Leaving the pictures aside, return the listing exactly as it appears.

++++++++

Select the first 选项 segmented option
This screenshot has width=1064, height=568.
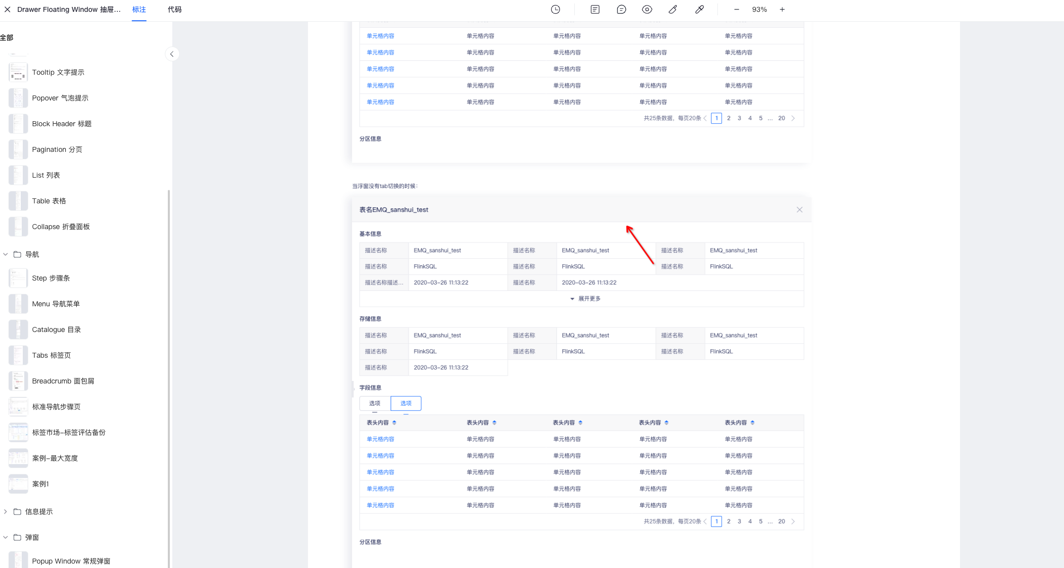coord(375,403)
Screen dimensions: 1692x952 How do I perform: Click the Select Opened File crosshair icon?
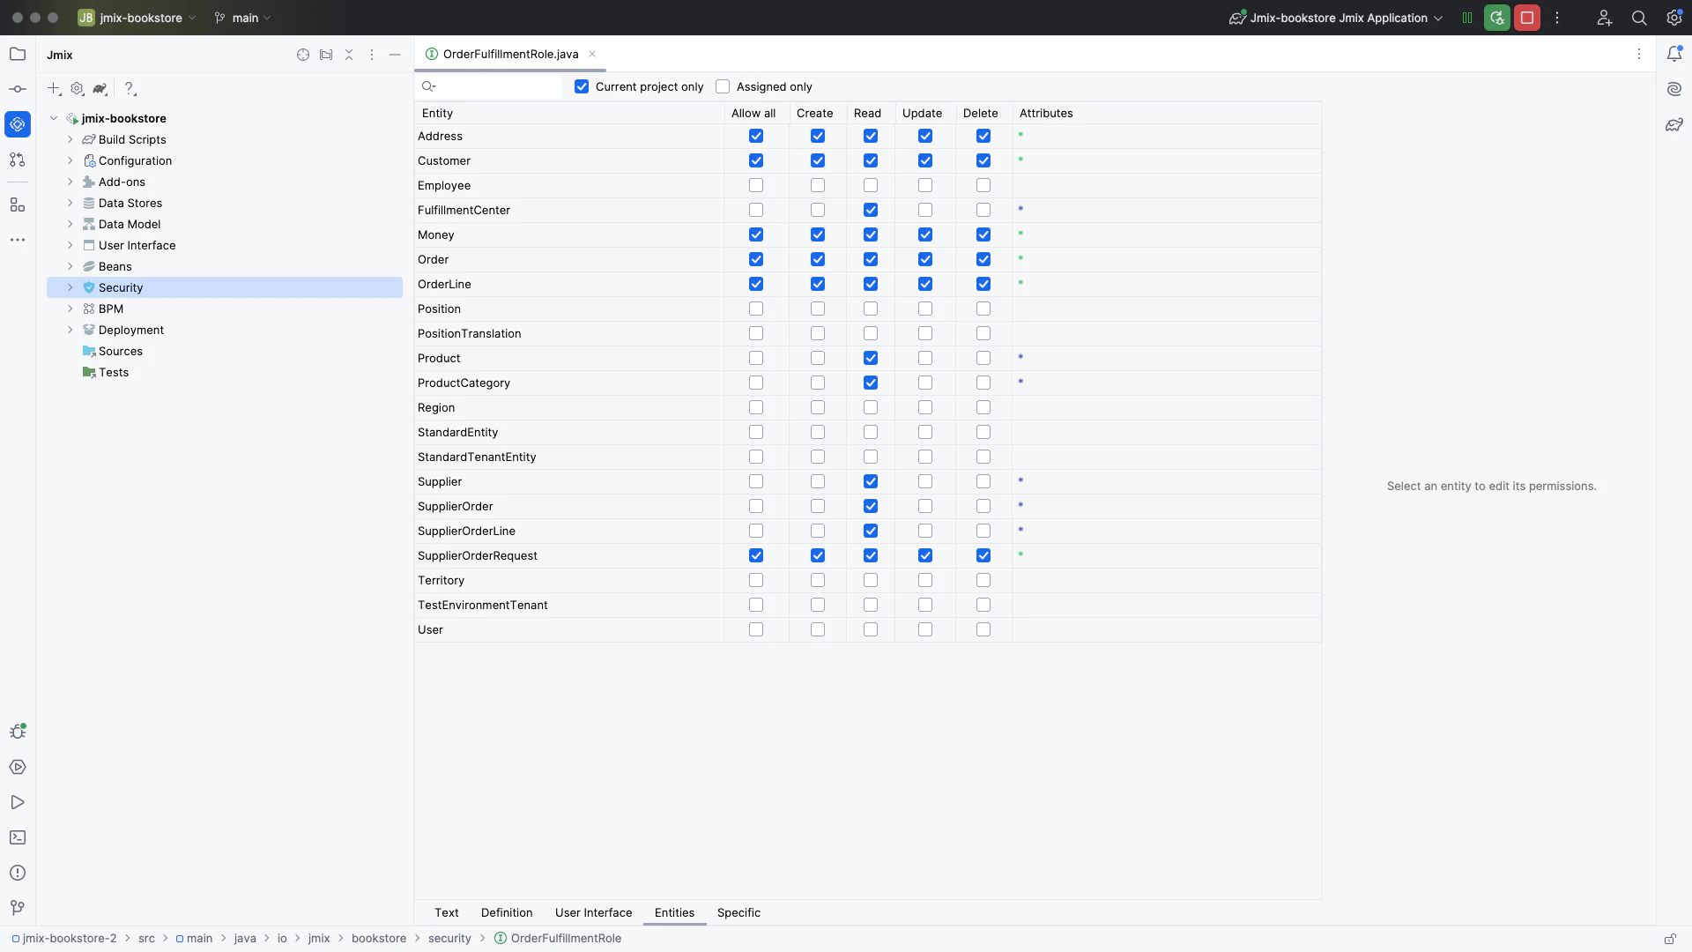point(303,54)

++++++++

Output for this task ->
Select the first 选项 segmented option
This screenshot has width=1064, height=568.
coord(375,403)
Screen dimensions: 1692x952 How do I perform: Click the Select Opened File crosshair icon?
point(303,54)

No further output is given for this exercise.